WHAT TO DO: Arrange the records from the line with "Where should I" to the line with "Looking at the" as a two-column CSV with the header task,location. Give one row per record, put each value in a single quoted field with line breaks turned into spaces, and leave the pictures out.

PROVIDED ENTRIES:
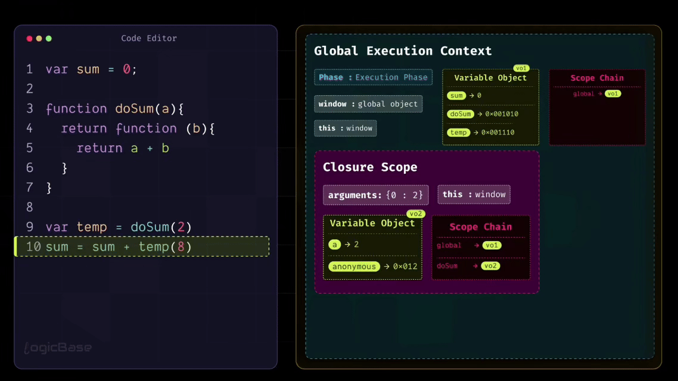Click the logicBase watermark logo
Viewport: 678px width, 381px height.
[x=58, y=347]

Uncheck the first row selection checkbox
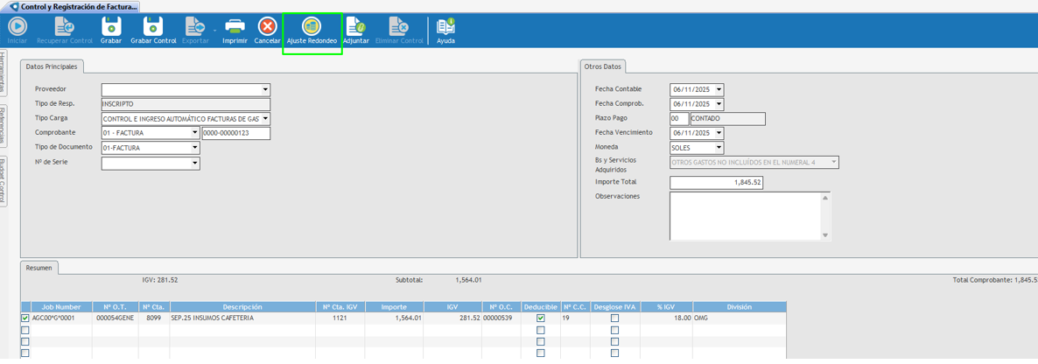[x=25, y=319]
* * *
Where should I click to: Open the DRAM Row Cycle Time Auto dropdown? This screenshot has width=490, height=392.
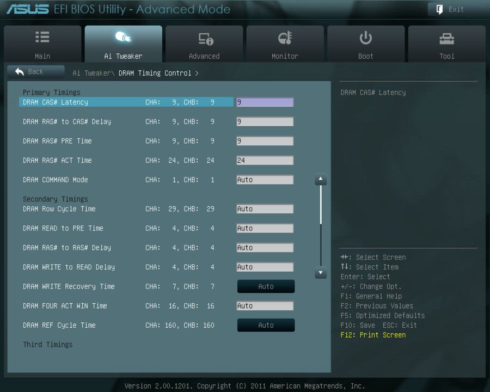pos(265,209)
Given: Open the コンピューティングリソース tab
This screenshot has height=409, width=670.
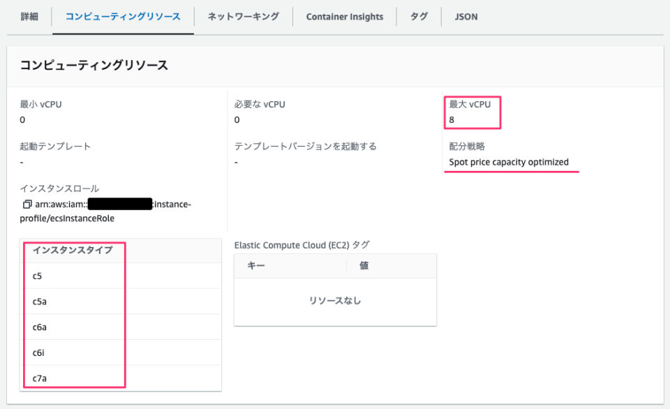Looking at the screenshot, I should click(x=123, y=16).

FINISHED EXERCISE:
task,location
"Where should I click to: Open the DRAM Row Cycle Time Auto dropdown? This screenshot has width=490, height=392.","pos(265,209)"
"Given: Open the コンピューティングリソース tab This screenshot has height=409, width=670.","Looking at the screenshot, I should click(x=123, y=16)."